Zarif noted, “It is deplorable that a United Nations founding member is deprived of its voting right due to conditions totally beyond its control, perpetrated by unlawful unilateral acts of another State. It only emboldens the bullying mentality that did the utmost over the past 4 years to torpedo multilateralism and replace it with extremely selfish and impulsive unilateralism. The United Nations and its general membership must remain true to the purposes and principles of the Charter and refrain from any decision that betrays the spirit of sovereign equality of member States, and weaken multilateralism.”
Earlier this year, Zarif had said Iran has allocated funds for the payment of its dues to the UN but the United States prevented Iran from paying the money.
Commenting on the suspension of Iran’s voting rights at the UN over unpaid membership fees, Zarif told states news IRNA that the dues were the only reason behind the suspension of Iran’s voting rights.

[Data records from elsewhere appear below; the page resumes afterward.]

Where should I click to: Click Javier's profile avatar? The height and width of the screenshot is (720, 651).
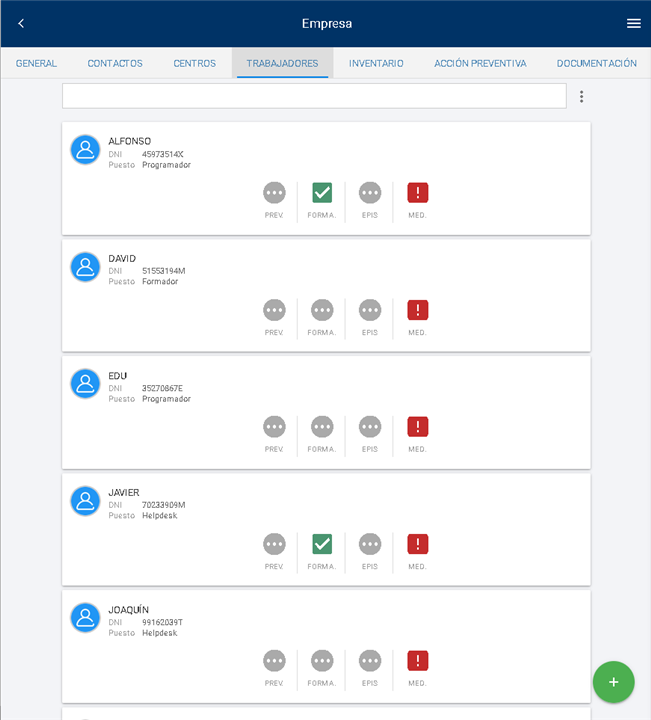point(85,501)
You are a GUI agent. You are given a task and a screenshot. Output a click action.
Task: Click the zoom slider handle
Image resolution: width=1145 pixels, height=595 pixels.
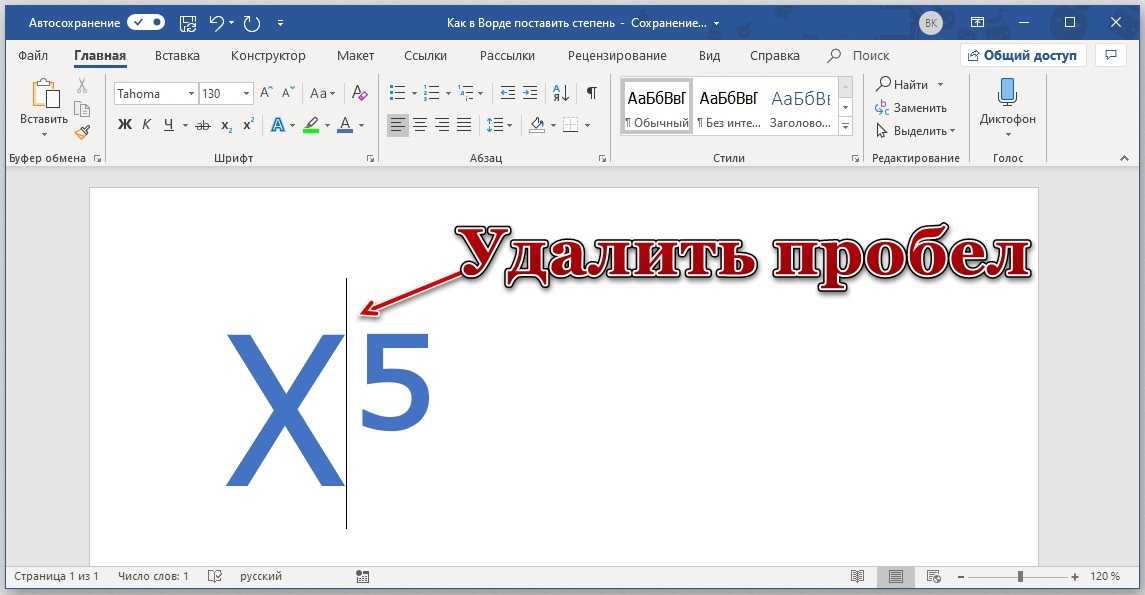tap(1020, 577)
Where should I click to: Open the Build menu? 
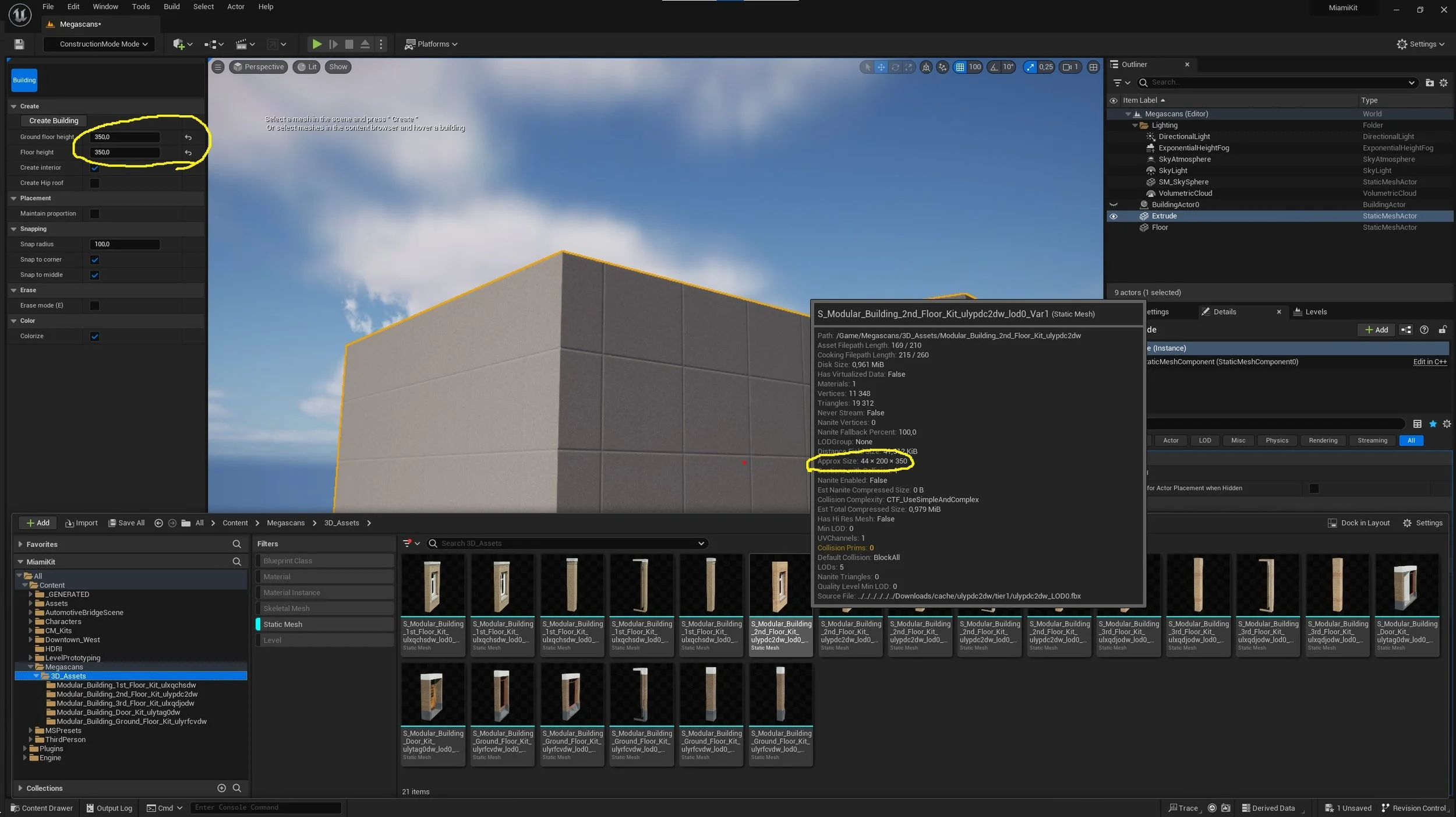[171, 6]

“We should have paid $16 million to settle our debts to the UN and secure our right to vote. The government allocated the fund and urged that the country’s frozen assets in South Korea be used [to pay the debts], but the U.S. blocked the payment to the UN account,” the chief Iranian diplomat said.
Iran had proposed paying its membership fees with its seven billion dollars frozen at two South Korean banks due to U.S. sanctions.
“Iran’s latest proposal in this regard was to pay this debt by having the UN use Iran’s seized assets in South Korea with the permission of the central bank, which is being discussed with the UN secretariat and the necessary arrangements are being made,” Saeed Khatibzadeh, spokesman for Iran’s Foreign Ministry, had said.
Khatibzadeh also called on the UN to guarantee the transfer of Iran’s unpaid fees through non-American banks.
“Given that the United States has encroached upon Iran’s international assets before, the Islamic Republic of Iran insists that the UN not use an American intermediary bank to receive our country’s membership fee, or that this organization guarantee the financial transfer channel,” he noted.